(Source data)
********

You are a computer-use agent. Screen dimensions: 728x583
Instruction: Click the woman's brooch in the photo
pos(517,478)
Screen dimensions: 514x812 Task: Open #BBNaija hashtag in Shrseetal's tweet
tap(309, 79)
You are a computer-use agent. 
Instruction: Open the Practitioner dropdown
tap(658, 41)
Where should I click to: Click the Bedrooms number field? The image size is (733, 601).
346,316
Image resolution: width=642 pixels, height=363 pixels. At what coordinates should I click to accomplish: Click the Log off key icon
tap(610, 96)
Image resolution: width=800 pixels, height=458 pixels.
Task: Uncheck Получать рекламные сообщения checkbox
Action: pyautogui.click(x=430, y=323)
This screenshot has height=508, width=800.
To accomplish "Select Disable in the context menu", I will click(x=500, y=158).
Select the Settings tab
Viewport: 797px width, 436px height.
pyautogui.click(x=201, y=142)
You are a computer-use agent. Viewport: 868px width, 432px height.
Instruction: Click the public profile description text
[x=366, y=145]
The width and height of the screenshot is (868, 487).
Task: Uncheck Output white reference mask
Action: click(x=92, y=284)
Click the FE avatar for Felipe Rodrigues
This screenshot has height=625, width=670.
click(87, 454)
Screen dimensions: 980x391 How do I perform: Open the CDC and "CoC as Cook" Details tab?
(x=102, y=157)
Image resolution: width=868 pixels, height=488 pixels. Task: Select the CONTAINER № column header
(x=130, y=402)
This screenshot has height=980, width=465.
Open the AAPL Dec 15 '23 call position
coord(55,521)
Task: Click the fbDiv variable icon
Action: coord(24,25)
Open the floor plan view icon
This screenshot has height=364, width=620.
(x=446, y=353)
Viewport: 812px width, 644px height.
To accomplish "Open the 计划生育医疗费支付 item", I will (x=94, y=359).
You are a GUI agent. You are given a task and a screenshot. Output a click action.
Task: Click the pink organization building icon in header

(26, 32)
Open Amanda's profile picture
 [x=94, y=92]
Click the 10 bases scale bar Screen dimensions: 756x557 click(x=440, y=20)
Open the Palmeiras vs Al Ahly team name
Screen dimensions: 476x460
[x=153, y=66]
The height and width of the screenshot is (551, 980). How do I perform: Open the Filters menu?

********

Description of the task:
What you need to do is retype all the entries exactly as written.

Your solution:
You are a computer-use agent. Screen dimensions: 728x583
Instruction: Click the woman's brooch in the photo
pos(517,478)
Screen dimensions: 514x812 Task: Open #BBNaija hashtag in Shrseetal's tweet
tap(309, 79)
You are a computer-use agent. 
Instruction: Open the Practitioner dropdown
tap(658, 41)
Where should I click to: Click the Bedrooms number field? The image size is (733, 601).
346,316
Image resolution: width=642 pixels, height=363 pixels. At what coordinates should I click to accomplish: Click the Log off key icon
tap(610, 96)
Image resolution: width=800 pixels, height=458 pixels.
Task: Uncheck Получать рекламные сообщения checkbox
Action: pyautogui.click(x=430, y=323)
This screenshot has height=508, width=800.
To accomplish "Select Disable in the context menu", I will click(x=500, y=158).
Select the Settings tab
Viewport: 797px width, 436px height.
pyautogui.click(x=201, y=142)
You are a computer-use agent. Viewport: 868px width, 432px height.
Instruction: Click the public profile description text
[x=366, y=145]
The width and height of the screenshot is (868, 487).
Task: Uncheck Output white reference mask
Action: click(x=92, y=284)
Click the FE avatar for Felipe Rodrigues
This screenshot has height=625, width=670.
click(87, 454)
Screen dimensions: 980x391 How do I perform: Open the CDC and "CoC as Cook" Details tab?
(x=102, y=157)
Image resolution: width=868 pixels, height=488 pixels. Task: Select the CONTAINER № column header
(x=130, y=402)
This screenshot has height=980, width=465.
Open the AAPL Dec 15 '23 call position
coord(55,521)
Task: Click the fbDiv variable icon
Action: coord(24,25)
Open the floor plan view icon
This screenshot has height=364, width=620.
(x=446, y=353)
Viewport: 812px width, 644px height.
To accomplish "Open the 计划生育医疗费支付 item", I will (x=94, y=359).
You are a GUI agent. You are given a task and a screenshot. Output a click action.
Task: Click the pink organization building icon in header

(26, 32)
Open Amanda's profile picture
 [x=94, y=92]
Click the 10 bases scale bar Screen dimensions: 756x557 click(x=440, y=20)
Open the Palmeiras vs Al Ahly team name
Screen dimensions: 476x460
[x=153, y=66]
The height and width of the screenshot is (551, 980). How do I perform: Open the Filters menu?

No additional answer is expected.